Interest rate risk is highly sensitive to many factors, including governmental monetary and tax policies, domestic and international economic and political considerations and other factors beyond our control.
Changes in the general level of interest rates can affect our net interest income, which is the difference between the interest income earned on interest-earning assets and the interest expense incurred in connection with our interest-bearing liabilities, by affecting the spread between our interest-earning assets and interest bearing liabilities. Changes in the general level of interest rates can also affect our periodic settlements of interest rate swaps and the value of our interest rate swaps which impact our net income. Changes in the level of interest rates can also affect the rate of prepayments of our securities and the value of the agency securities that constitute our investment portfolio, which affects our net income and ability to realize gains from the sale of these assets and impacts our ability and the amount that we can borrow against these securities.

**SUPPLIED MATERIAL**
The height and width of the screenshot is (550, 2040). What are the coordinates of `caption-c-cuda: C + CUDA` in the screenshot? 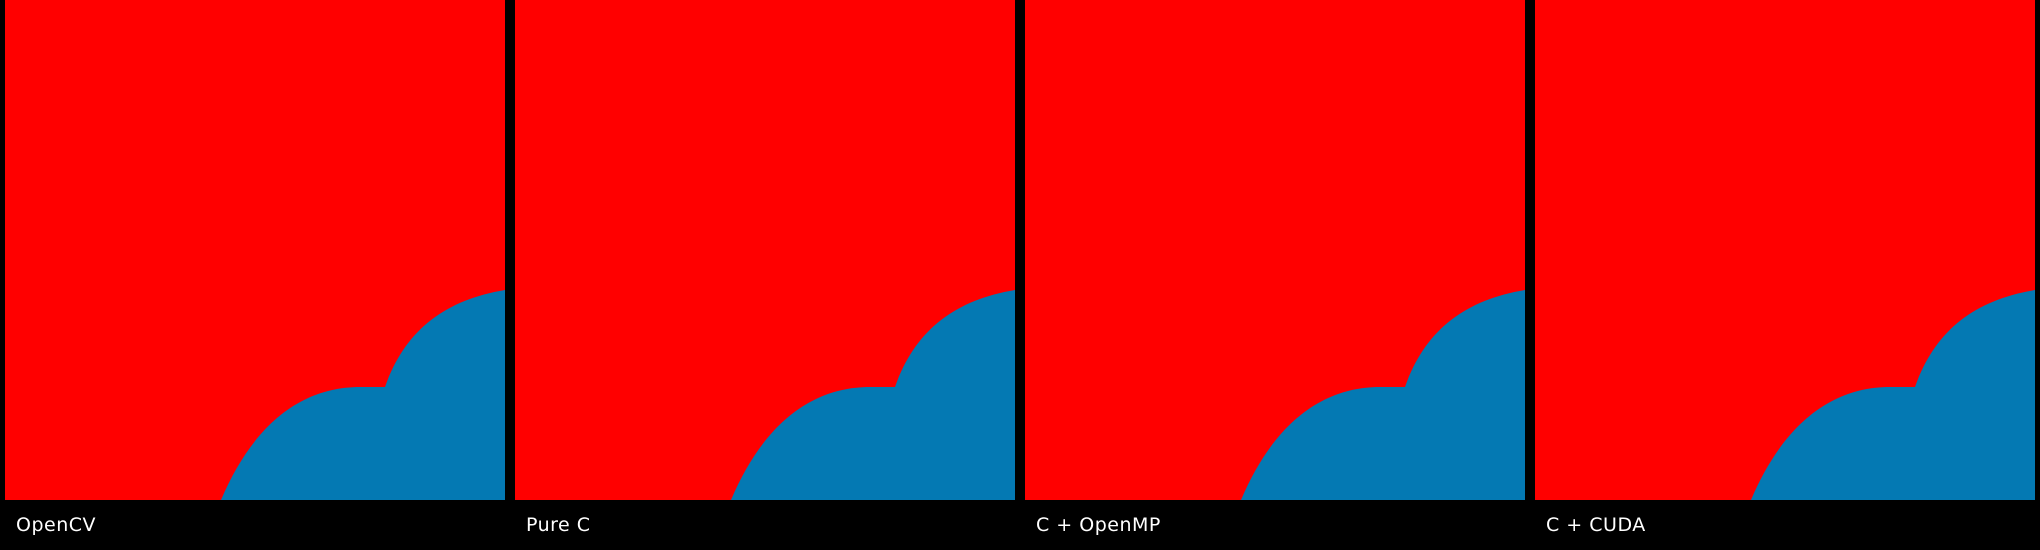 It's located at (1596, 525).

**JOB A**
Reproduce the interest rate risk passage from "Interest rate risk" up to and including "beyond our control.".
**JOB B**
State whether each statement agrees with the interest rate risk passage, answering yes or no and quoting the deciding words: (i) Net interest income is the difference between interest income earned on interest-earning assets and interest expense incurred on interest-bearing liabilities. (ii) Interest rate risk is described as unaffected by governmental tax policies. (iii) Changes in the level of interest rates can affect the rate of prepayments of the securities.
Rely solely on the interest rate risk passage; the listing plays no part.

**WRITTEN ANSWER A**
Interest rate risk is highly sensitive to many factors, including governmental monetary and tax policies, domestic and international economic and political considerations and other factors beyond our control.

**WRITTEN ANSWER B**
(i) Yes: "which is the difference between the interest income earned on interest-earning assets and the interest expense incurred in connection with our interest-bearing liabilities"
(ii) No: "Interest rate risk is highly sensitive to many factors, including governmental monetary and tax policies"
(iii) Yes: "Changes in the level of interest rates can also affect the rate of prepayments of our securities"